* BEGIN Source extract *

The monochrome printing process Sherry has developed is very much his own. He developed it after mastering natural or straight color printing, achieved through the study of color theory and understanding the powerful effect color can have on a viewer. After spending years devoted to black and white photography, he created the monochrome color in his work as a parallel to the black and white process, while even incorporating the zone system. The artist creates a monochrome hue by using varying degrees on the Cyan-Magenta-Yellow dials on his enlarger. He pushes the color without losing image quality to achieve the hue that he pre-visualized the moment he took the photograph. He has amassed an archive of color test-strips as a kind of reference guide for the system he developed for conveying an emotional response. For Sherry, monochrome color and black-and-white photography are siblings because of their “abstraction from reality through highlighting form, light and composition.”

* END Source extract *
* BEGIN Excerpted records *

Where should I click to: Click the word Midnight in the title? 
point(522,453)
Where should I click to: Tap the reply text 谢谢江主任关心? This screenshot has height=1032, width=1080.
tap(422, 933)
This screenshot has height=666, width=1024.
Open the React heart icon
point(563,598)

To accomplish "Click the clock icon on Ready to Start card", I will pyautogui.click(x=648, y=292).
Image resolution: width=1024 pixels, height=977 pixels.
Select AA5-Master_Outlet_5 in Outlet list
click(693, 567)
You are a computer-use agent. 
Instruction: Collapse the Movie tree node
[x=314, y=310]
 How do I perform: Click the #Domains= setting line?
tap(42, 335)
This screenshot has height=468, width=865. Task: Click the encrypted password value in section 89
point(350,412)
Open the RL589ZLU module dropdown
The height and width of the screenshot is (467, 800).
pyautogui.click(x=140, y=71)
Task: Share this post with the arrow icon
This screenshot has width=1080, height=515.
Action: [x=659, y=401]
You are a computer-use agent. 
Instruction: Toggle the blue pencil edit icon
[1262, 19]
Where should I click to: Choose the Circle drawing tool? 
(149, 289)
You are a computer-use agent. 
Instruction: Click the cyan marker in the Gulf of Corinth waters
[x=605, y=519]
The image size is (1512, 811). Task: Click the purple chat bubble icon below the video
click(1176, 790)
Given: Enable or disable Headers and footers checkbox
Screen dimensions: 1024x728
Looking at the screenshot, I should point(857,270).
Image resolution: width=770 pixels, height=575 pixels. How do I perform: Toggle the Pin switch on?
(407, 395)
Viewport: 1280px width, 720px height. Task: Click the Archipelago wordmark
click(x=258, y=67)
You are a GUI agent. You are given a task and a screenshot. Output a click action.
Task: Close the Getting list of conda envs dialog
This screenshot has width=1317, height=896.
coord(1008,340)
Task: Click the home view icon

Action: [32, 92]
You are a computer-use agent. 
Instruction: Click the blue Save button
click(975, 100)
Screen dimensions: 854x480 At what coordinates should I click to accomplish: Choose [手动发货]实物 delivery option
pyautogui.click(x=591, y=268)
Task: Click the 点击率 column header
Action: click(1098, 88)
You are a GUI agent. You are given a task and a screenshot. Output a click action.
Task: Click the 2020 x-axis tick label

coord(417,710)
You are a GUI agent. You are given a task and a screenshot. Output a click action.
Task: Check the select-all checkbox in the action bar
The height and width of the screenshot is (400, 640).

* END Excerpted records *

> [The request]: Pick up the passage on Sherry's monochrome color printing process and continue it from its last sentence.

> [Task answer]:
Although humans are absent in these photos, Sherry builds queer narrativity into both the process and product via his queer subjectivity. With this environmental work, he aims to disrupt prevailing, institutionally entrenched understandings of nature and sexuality through principles of ecofeminism. He considers travel for these pictures to be a tool in understanding the queer experience as he navigates through rural spaces and communities not traditionally considered safe for queer people. Interconnectedness between identity and the Earth becomes Sherry’s poetic call for liberation from the patriarchal power structure that has controlled and abused our public lands. While these photographs grapple with a grim political circumstance, they paradoxically exude an adventurous, near-psychedelic reverence through his use of color and form: they represent liberation, independence, resistance, and self-determination. “The photo is a vehicle for talking about identity,” says Sherry. By co-opting the formal language and traditional practices of his predecessors, while imbuing his finished product with his queer aesthetic and agenda, Sherry presents us with a radical new perspective of the West.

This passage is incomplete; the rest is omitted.